[Tarefas propostas]
• A. Segundo o trecho selecionado, além da espada, em que se fundamentou a conquista territorial?
• B. Prolongue o trecho selecionado sobre a América de Weffort, começando logo após a última frase.

[Trecho selecionado]
A América de Weffort, no entanto, não se construiu apenas sobre as ruínas do passado ibérico. O dilema da própria “modernidade” americana, por assim dizer, está situado no que o autor chama de “paradoxos das origens”, ou seja, a complexa interação entre as heranças do Velho Mundo e a possibilidade de construção de uma sociedade peculiar, contando com elementos, instituições e processos sociais praticamente desconhecidos na composição social do mundo aquém-Pirineus. Base dessa espécie de “experimento americano” foi o complexo contato cultural entre europeus, indígenas e negros. Nesse sentido, a atuação de dominicanos e jesuítas junto às monarquias católicas ibéricas é central: tratava-se de uma concepção de império na qual “os sacerdotes se tornaram assessores das respectivas Coroas […] Assim, os dois países católicos tomaram trajetórias que os tornaram semelhantes a estados teocráticos”.[12] A visão de Weffort, aqui, parece excessivamente generalista, perdendo de vista, no caso português, por exemplo, as complexas inter-relações entre a Coroa e os jesuítas (relações que, a bem da verdade, nem sempre foram tão amigáveis). No entanto, apesar de perder nas nuanças, o autor ganha na abrangência explicativa: para Weffort, a conquista territorial, além da espada, fundamentou-se na própria “conquista espiritual” dos povos indígenas, sacramentando o domínio ibérico.

[Dados extraídos]
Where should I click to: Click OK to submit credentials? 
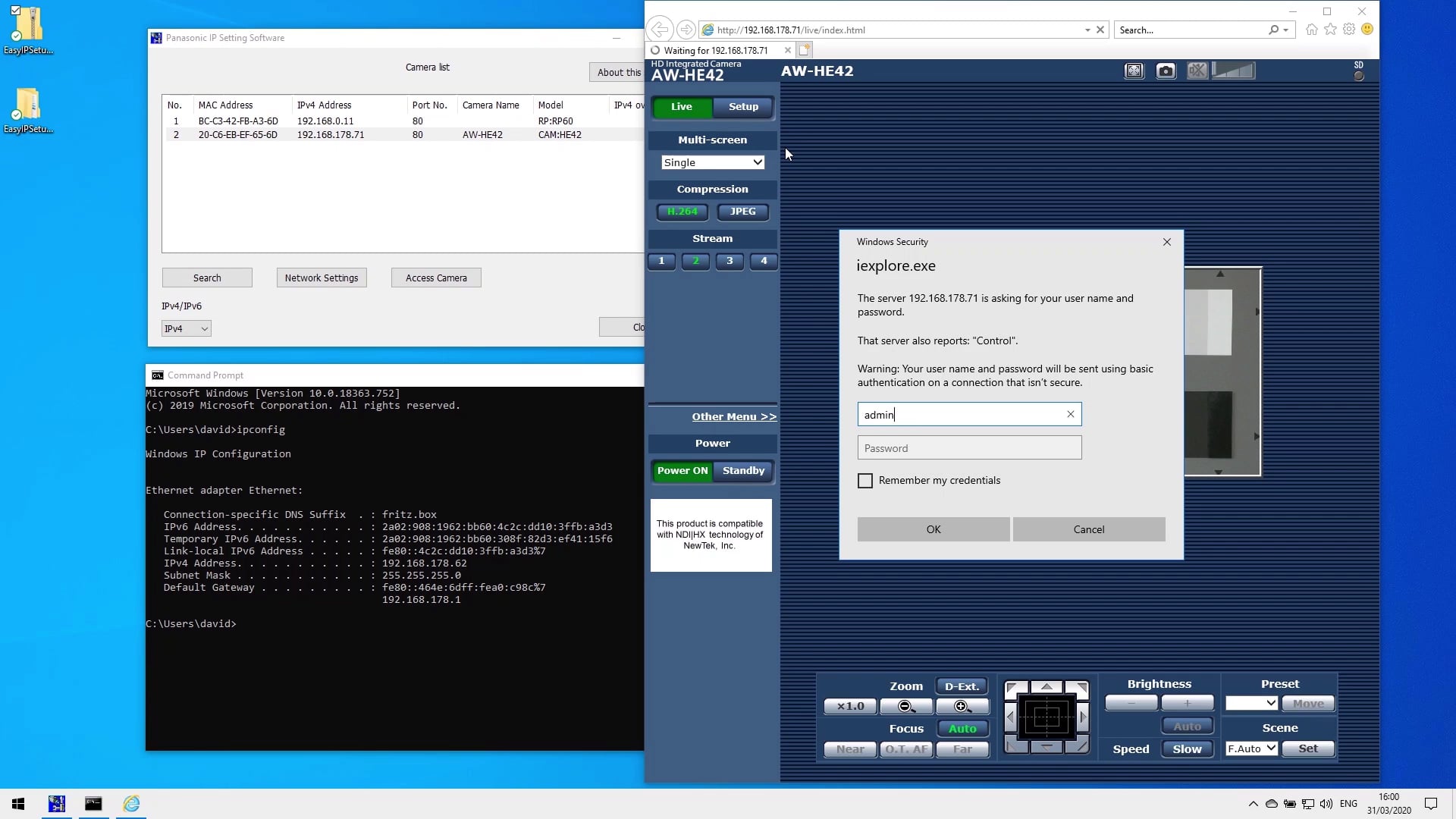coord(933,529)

==

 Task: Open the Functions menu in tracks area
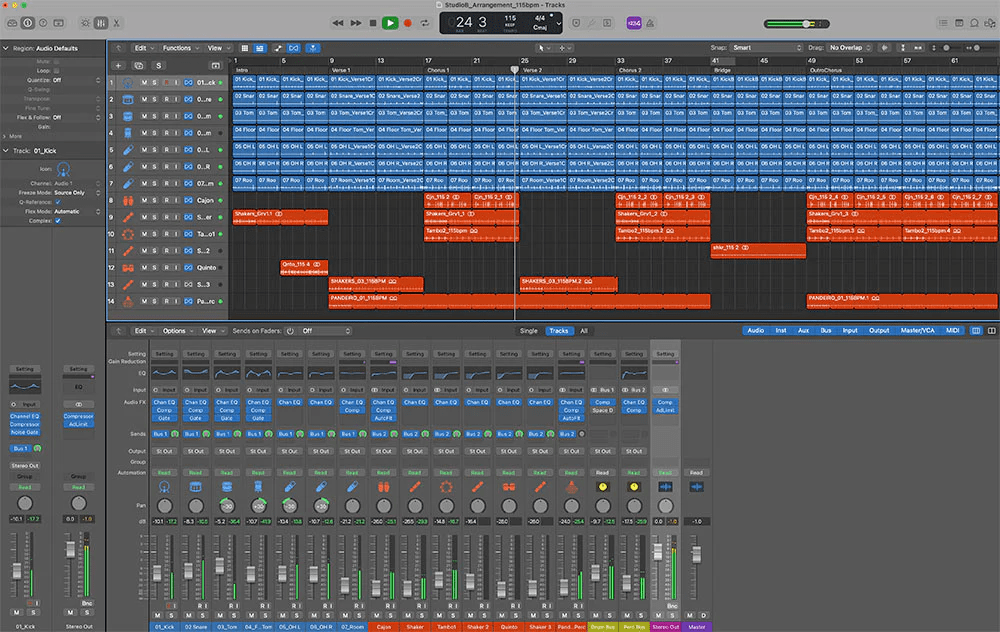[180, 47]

[Problemas resolvidos]
• A. Na “conquista espiritual” dos povos indígenas.

• B.
Especialmente no caso brasileiro, tratava-se de um domínio, aliás, bastante singular, já que se assentava em uma sociedade escravista, construída sobre um amplo processo de exploração da mão de obra africana. Após analisar as polêmicas e as indisposições de missionários portugueses e espanhóis em relação à escravidão indígena, Weffort assevera que “diferentemente da escravização dos índios, a escravidão dos negros […] tornou-se, de certo modo, invisível”.[13] Para o autor, isso “significa que essa parte fundamental da mentalidade colonial se manteve durante quase todo o primeiro século do país independente e se prolongou no racismo que conhecemos, em formas mitigadas, às vezes apenas disfarçadas, do Brasil contemporâneo.[14]

A própria peculiaridade das raízes ibéricas no Novo Mundo situa a formação do Brasil como um mundo de fronteira. Weffort, nesse sentido, mescla os Capítulos de história colonial, de Capistrano de Abreu, com as reflexões do clássico trabalho de Frederik Turner sobre a fronteira na expansão norte-americana ao Oeste: trata-se de definir a “fronteira”, a princípio, como um conceito de base sociológica, evidenciando o contato entre culturas como processo criador de interações e relações sociais. Weffort adensa o enfoque sociológico ressaltando fundamentalmente sua situação histórica na formação brasileira: “no sentido moderno, esse ponto de encontro entre a barbárie e a civilização é um fenômeno do mundo europeu em expansão. Tipicamente, é um fenômeno da chegada e do avanço dos europeus sobre o Novo Mundo”.[15] É justamente nesse sentido que a mescla entre Capistrano e Turner ganha sentido: ao passo que, nos Estados Unidos, a fronteira define-se na expansão oeste, “o Brasil tornou-se brasileiro” nas várias frentes (norte, sul e oeste) para o interior.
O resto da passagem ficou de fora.